● READING PASSAGE
Updated on March 27, 2020 — The California AG came out with a modified modified draft of the CCPA regulation on March 11, 2020. Most notably, a few of the changes in the February 7 draft were walked back. I will discuss the details below.
On Friday, February 7, 2020, the California AG dropped a new modified draft CCPA regulation. Comments are due by February 24, 2020 at 5 PM Pacific Time.
Here are some notable changes:
(1) IP Addresses Can Somehow Escape from Being Personal Information
New text of the regulation:
§ 999.302. Guidance Regarding the Interpretation of CCPA Definitions
(a) Whether information is “personal information,” as that term is defined in Civil Code section 1798.140, subdivision (o), depends on whether the business maintains information in a manner that “identifies, relates to, describes, is reasonably capable of being associated with, or could be reasonably linked, directly or indirectly, with a particular consumer or household.” For example, if a business collects the IP addresses of visitors to its website but does not link the IP address to any particular consumer or household, and could not reasonably link the IP address with a particular consumer or household, then the IP address would not be “personal information.”
This last sentence about IP addresses was stricken in the new modified CCPA regulation of March 11.

● TASKS TO CARRY OUT
A – List every distinct calendar date mentioned in the CCPA draft update, in the order each first appears.
B – Repeat word for word the part of the CCPA draft update that opens with the words containing "Updated on March" and closes with "PM Pacific Time.".

● DATA BLOCK
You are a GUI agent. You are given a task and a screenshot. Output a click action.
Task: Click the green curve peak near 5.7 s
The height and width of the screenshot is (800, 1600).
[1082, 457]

● ANSWERS PER TASK
A –
March 27, 2020
March 11, 2020
February 7, 2020
February 24, 2020

B –
Updated on March 27, 2020 — The California AG came out with a modified modified draft of the CCPA regulation on March 11, 2020. Most notably, a few of the changes in the February 7 draft were walked back. I will discuss the details below.
On Friday, February 7, 2020, the California AG dropped a new modified draft CCPA regulation. Comments are due by February 24, 2020 at 5 PM Pacific Time.